Dependence of single-particle energies on coupling constants of the nuclear energy density functional

TL;DR

This study demonstrates that single-particle energies in doubly magic nuclei depend linearly on Skyrme functional coupling constants, but current models still cannot accurately reproduce experimental energies, indicating a need for extended functionals.

Contribution

The paper shows a linear relationship between single-particle energies and coupling constants, and refits these constants to experimental data, highlighting limitations of the standard Skyrme functional.

Findings

Single-particle energies depend linearly on coupling constants.

Refitting coupling constants reduces deviations but remains large (~1.1 MeV).
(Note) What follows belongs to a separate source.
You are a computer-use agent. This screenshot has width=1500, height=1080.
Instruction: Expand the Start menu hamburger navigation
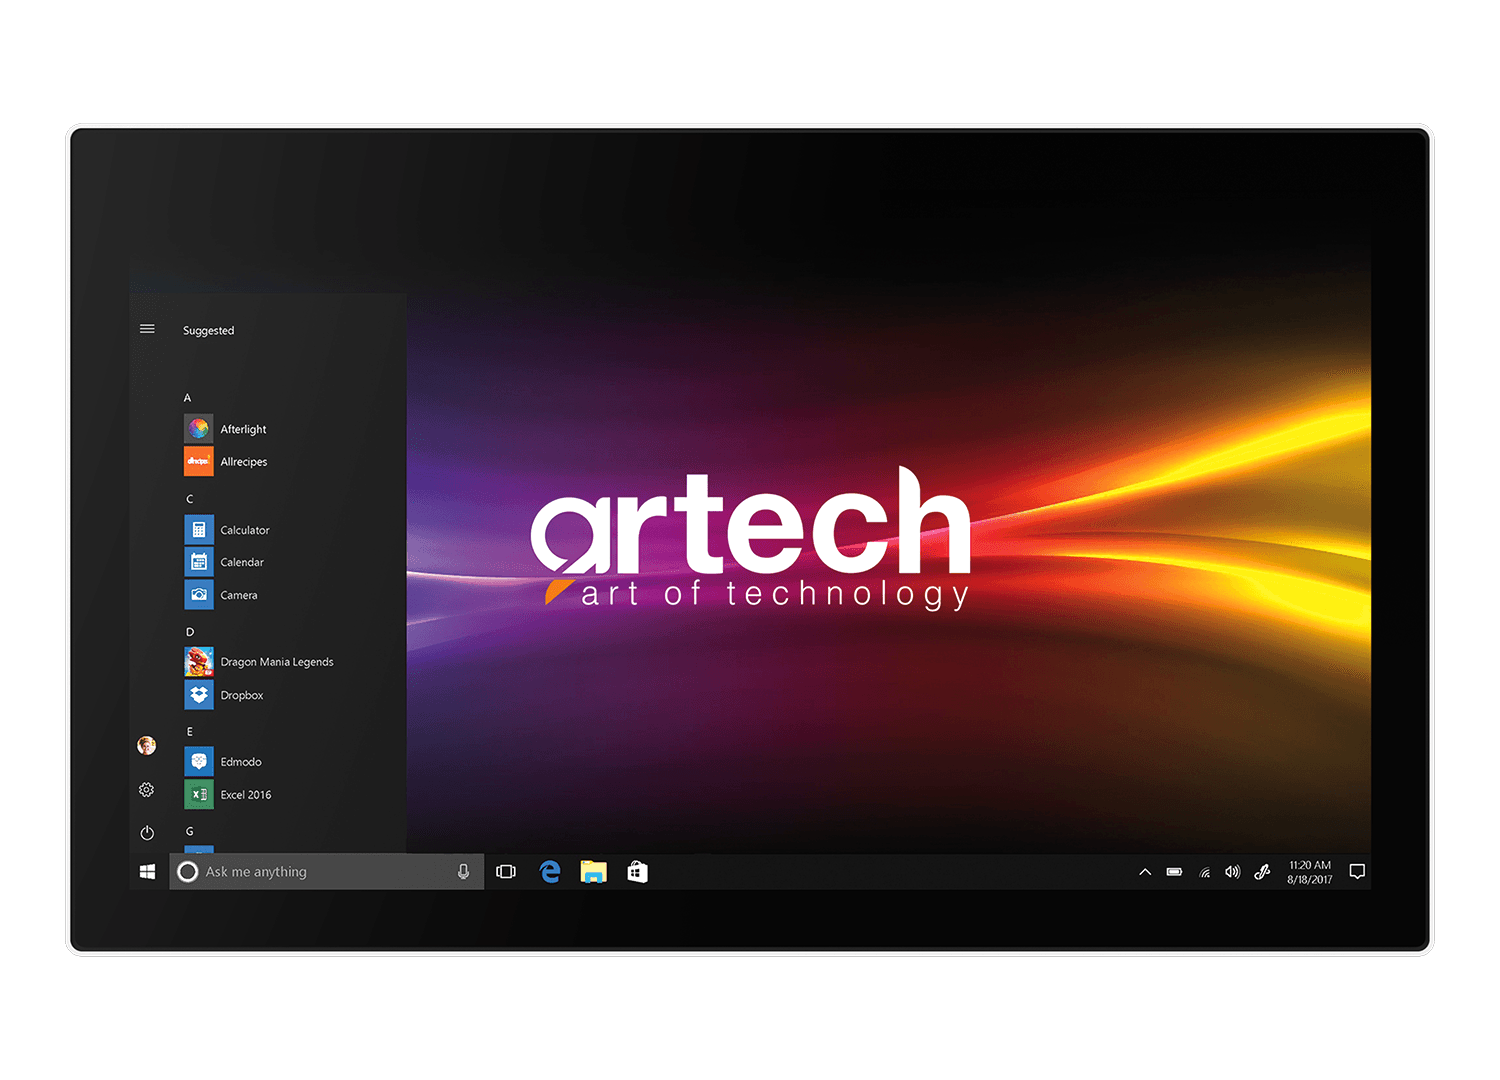147,329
Standard Skyrme functional is insufficient for spectroscopic accuracy.

Abstract

We show that single-particle energies in doubly magic nuclei depend almost linearly on the coupling constants of the nuclear energy density functional. Therefore, they can be very well characterized by the linear regression coefficients, which we calculate for the coupling constants of the standard Skyrme functional. We then use these regression coefficients to refit the coupling constants to experimental values of single-particle energies. We show that the obtained rms deviations from experimental data are still quite large, of the order of 1.1 MeV. This suggests that the current standard form of the Skyrme functional cannot ensure spectroscopic-quality description of single-particle energies, and that extensions of this form are very much required.